Southern Illinois Electric Cooperative (SIEC) members gathered at Shawnee Community College on Aug. 8 for the 80th annual meeting of members.
Prior to the business meeting, the father/daughter duo Jani and Craig Massey entertained those attending. During the business meeting, members were given updates on the condition of their cooperative by Board President David Martin and Executive Vice President/General Manager David Johnston.
Martin welcomed the crowd and reminisced about how the industry had changed since electric service came to the co-op 81 years ago.
In the beginning, the co-op's two-day annual meeting took on a "carnival" atmosphere under large open-air tents, where the latest electrical appliances could be perused, business could be conducted and neighbors could visit.
Through the years, there have been many changes in the equipment that has been used, how bills have been sent out and collected and how communications occurred.
Today, in the course of a short evening, the annual meeting is held at Shawnee Community College in air-conditioning, trucks and other equipment are safer and allow for faster outage restoration and bills can be paid online.

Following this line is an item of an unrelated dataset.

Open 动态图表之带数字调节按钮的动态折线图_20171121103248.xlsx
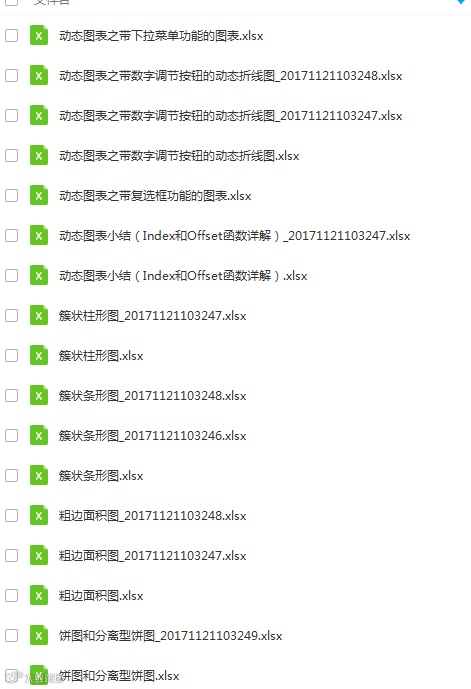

Times have certainly changed.
"But be not mistaken," said Martin, "We have not forgotten our core mission to responsibly and safely provide services to empower our members and communities. Adhering to that mission allows us to provide power for generations, past, present and far into the future."
Johnston reported it was a good year financially for the cooperative, compared to 2017. The co-op sold 198 million kilowatt hours (kwh) of power in 2018, an increase of 20 million kwh from the prior year.
The increased energy sales also boosted revenue. The co-op saw $29.5 million in total revenue, up $3.5 million from 2017, and operating margins were $1.38 million, $1.6 million higher than in 2017.
Johnston said there will be no rate increase for 2019, and capital credits totaling $350,000 will be returned to members in October.
Capital credits are funds remaining after a co-op's expenses have been paid, returned to the members after a period of years and are unique to the cooperative business model.
Johnston discussed the co-op's commitment to safety. In addition to providing employees with many hours of safety training and protective equipment and clothing, the board of directors adopted a resolution for a commitment to zero electrical contacts, which has 100 percent employee commitment.
"Our employees want to work, provide for their families and get home in one piece. They look to senior management and our board of directors to provide a safe environment that allows them to go home just as they arrived. The co-op established the Employee Safety and Engagement Committee this year, which is tasked with, among other things, improving our safety culture by showing leadership, innovation and consistency," explained Johnston, adding, "It is already yielding good things. Our employees have now obtained 45,929 hours without a lost-time injury."
There are many technology advances that are transforming the energy industry, which may be happening faster now than any time in the co-op's history.
"Technologies of the utility sector are unlike any we've seen before, and big corporations are taking notice," stated Johnston. "For example, as a financial leader recently stated, Shell Oil wants to be the biggest power company in the world by the early 2030s by providing consumers just like you with a total package of energy products and services," said Johnston.
Another force of concern involves the environment. The co-op is weighing environmental stewardship with power supply and cost. Illinois co-ops have been proactive in working to conserve the environment. They currently generate 10.8 percent of their power from renewable sources, versus 7 percent from investor-owned utilities. A portion of SIEC members' power is generated from renewable sources such as wind farms, hydropower and solar panels.
But embracing renewable energy is occurring, and decarbonization bills have been introduced that would require Illinois to have 100 percent carbon-free electricity by 2030.
"Right now, if we were to eliminate every fossil fuel plant in the state of Illinois, we would have to purchase power from neighboring states," said Johnston.
He added while the co-op's power supplier, Southern Illinois Power Cooperative, is financially healthy, it faces many uncertainties with government policy and the future cost and reliability of renewable sources. These issues could negatively affect electric rates.
He urged meeting attendees to become educated on these issues by contacting their elected officials, promoting local democratic control of the cooperative and getting involved.
In closing, Johnston reminded the audience that SIEC's founders faced bigger challenges in 1938 when nobody wanted to bring power to rural areas "The founders of this cooperative turned a disruption in their lives into an opportunity," he said. "Let's do the same. Let's leave this cooperative better than we found it."
During the meeting, members demonstrated the cooperative principle of democratic member control by electing three board members to new three-year terms. They include Lamar Houston Jr., Alexander County; Bob McIntosh, Pulaski County; and Scott Ury, Union County.
Following the meeting, all eligible senior students participated in a drawing for two $500 scholarships. The Richard Moss Memorial Scholarship and the Southern Illinois Electric Cooperative Scholarship will be issued to winners once enrolled at a higher learning institution.
Southern Illinois Electric Cooperative is a member of Touchstone Energy -- an alliance of 730 local, consumer-owned electric utilities around the country. SIEC is committed to providing superior service based on four core principles: integrity, accountability, innovation and commitment to community. The co-op serves more than 11,231 meters over 2,101 miles of line in parts of Alexander, Johnson, Massac, Pope, Pulaski and Union counties.